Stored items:
::::

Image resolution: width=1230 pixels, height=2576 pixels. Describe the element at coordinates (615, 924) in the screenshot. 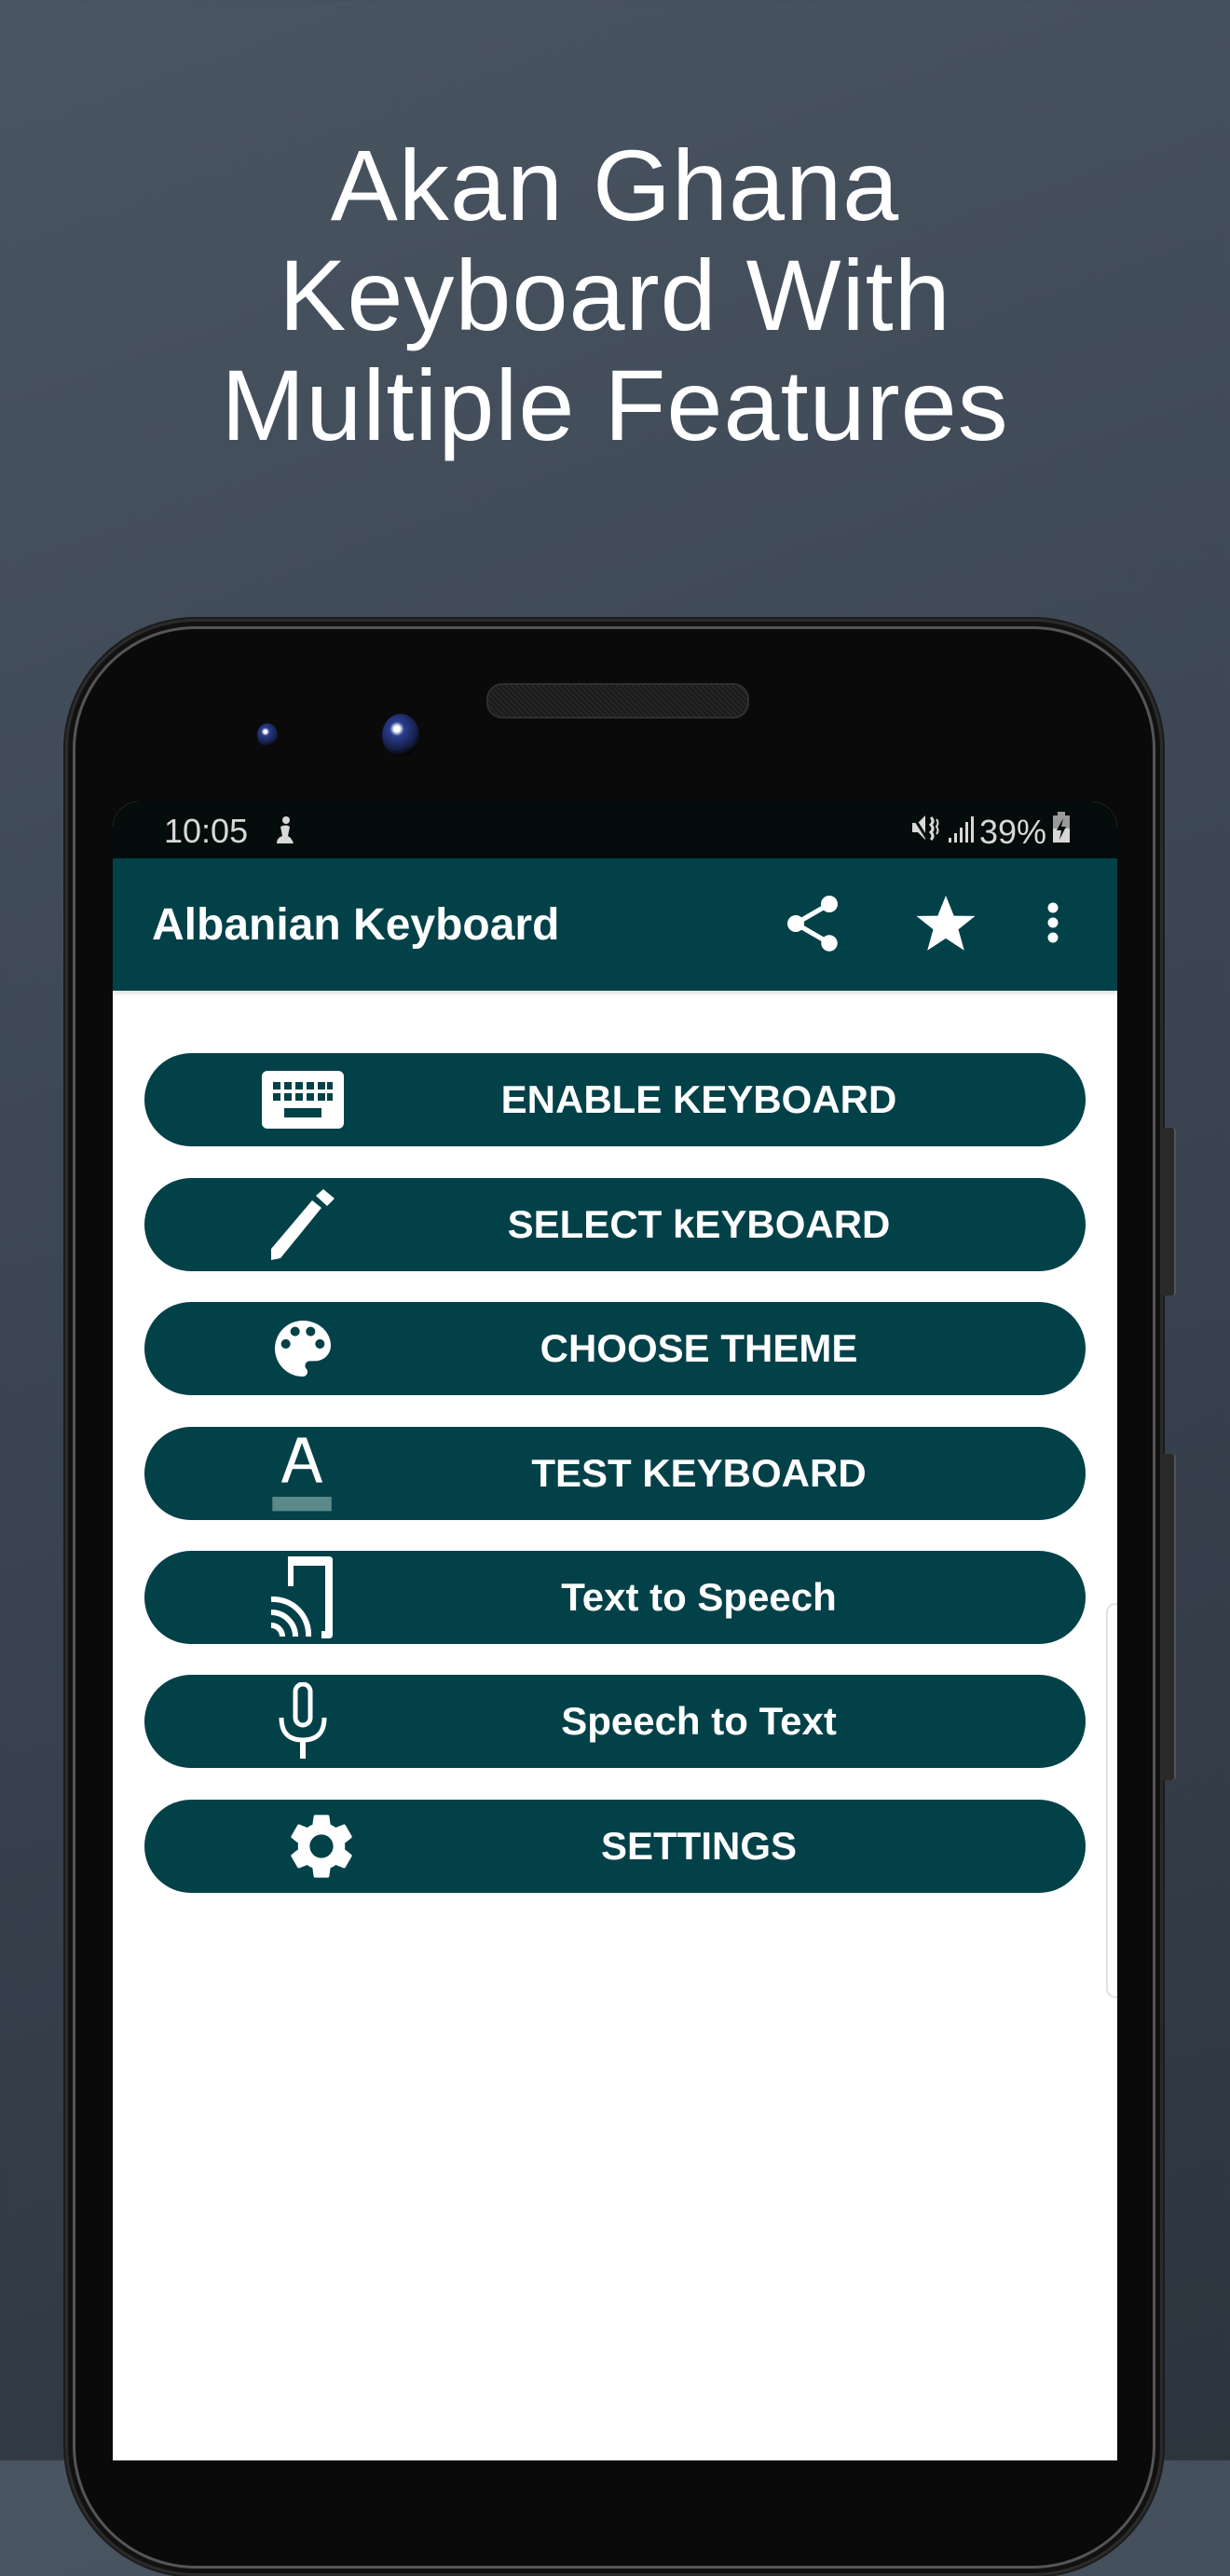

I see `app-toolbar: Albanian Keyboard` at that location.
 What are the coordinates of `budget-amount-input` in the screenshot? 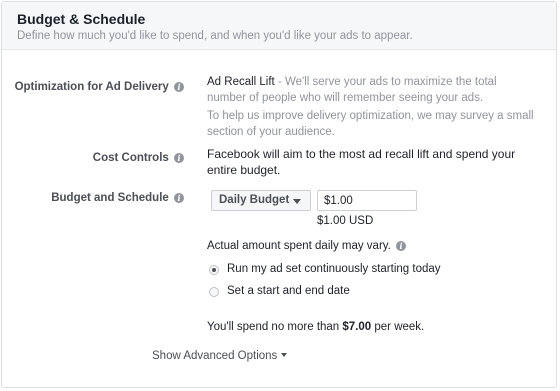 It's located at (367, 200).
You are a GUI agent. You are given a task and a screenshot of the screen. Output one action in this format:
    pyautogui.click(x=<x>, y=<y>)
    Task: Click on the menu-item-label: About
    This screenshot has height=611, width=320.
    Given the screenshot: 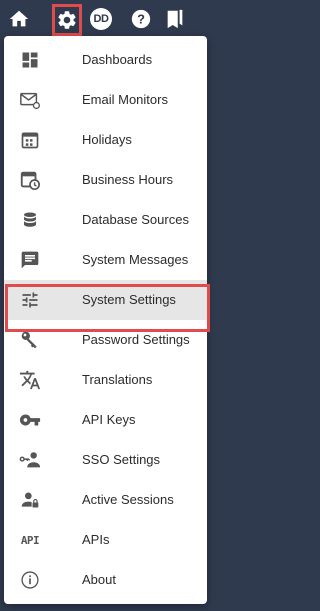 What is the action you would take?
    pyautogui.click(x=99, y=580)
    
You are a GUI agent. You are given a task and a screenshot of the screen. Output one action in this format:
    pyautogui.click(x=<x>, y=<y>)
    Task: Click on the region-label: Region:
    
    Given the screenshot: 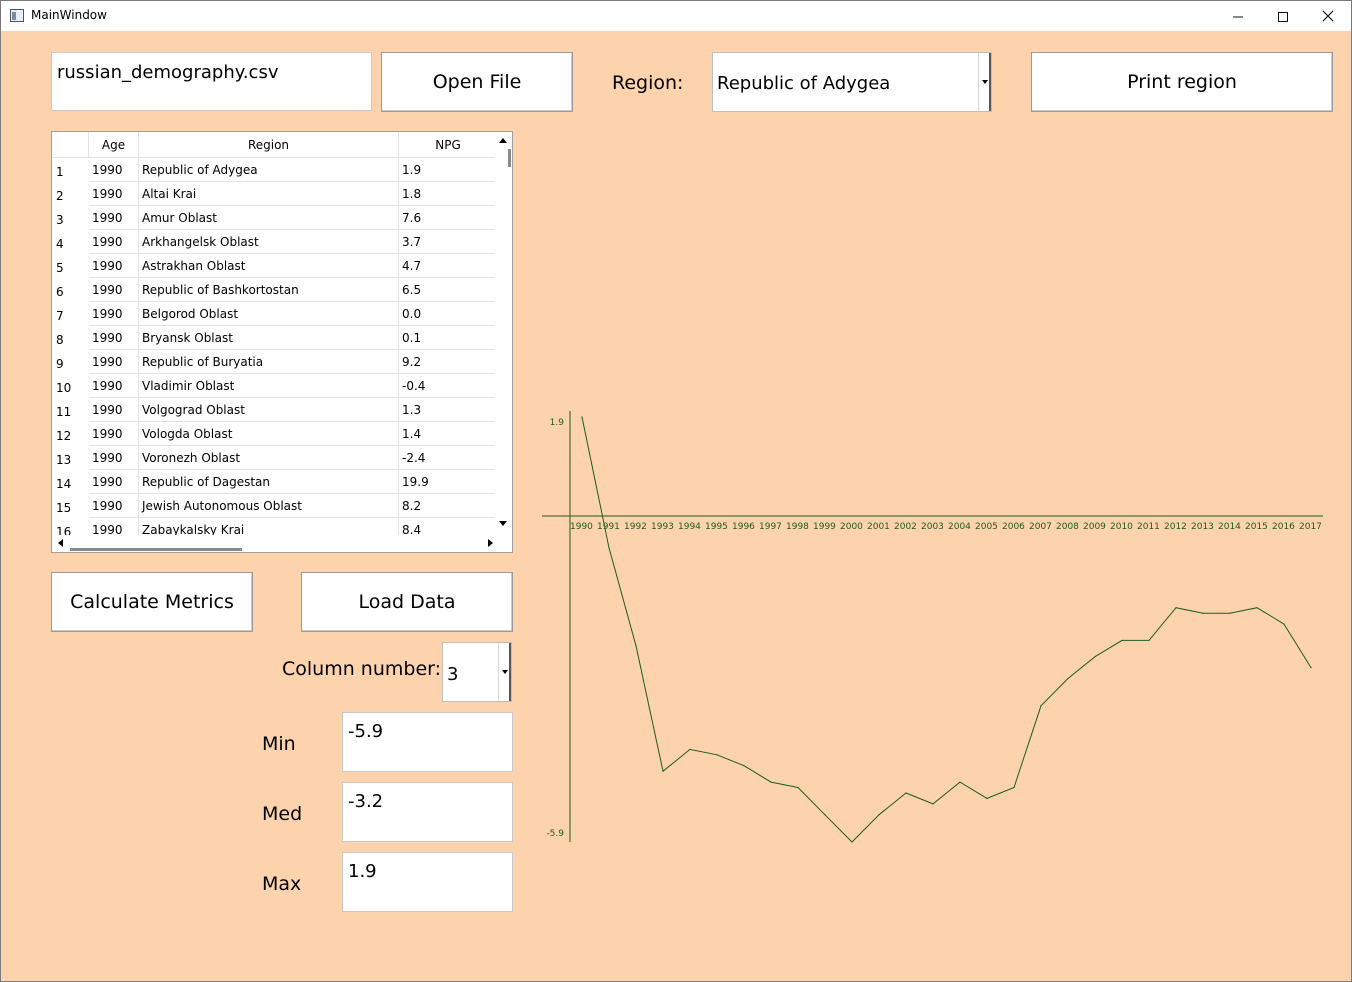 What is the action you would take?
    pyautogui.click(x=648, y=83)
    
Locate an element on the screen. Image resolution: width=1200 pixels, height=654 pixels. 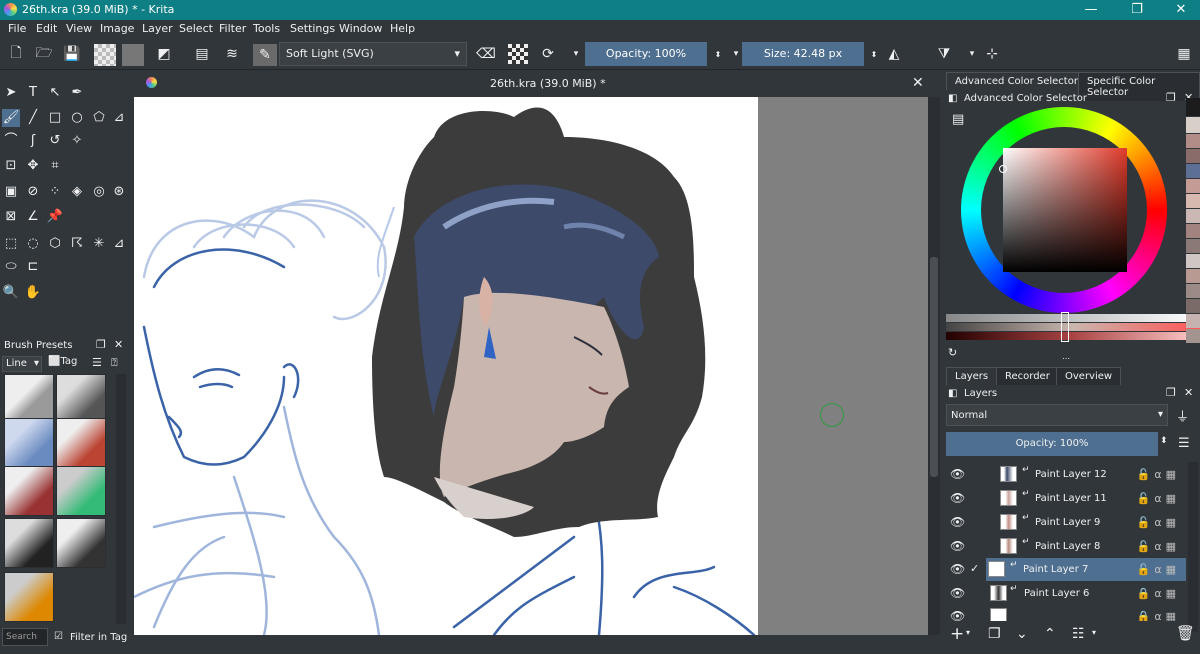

::::

* Exercise brief: From the material above, gather every line that contains the string "pyautogui", and copy each such line in full.

* Answer section:
    pyautogui.click(x=<x>, y=<y>)
    pyautogui.click(x=99, y=580)
    pyautogui.click(x=<x>, y=<y>)
    pyautogui.click(x=648, y=83)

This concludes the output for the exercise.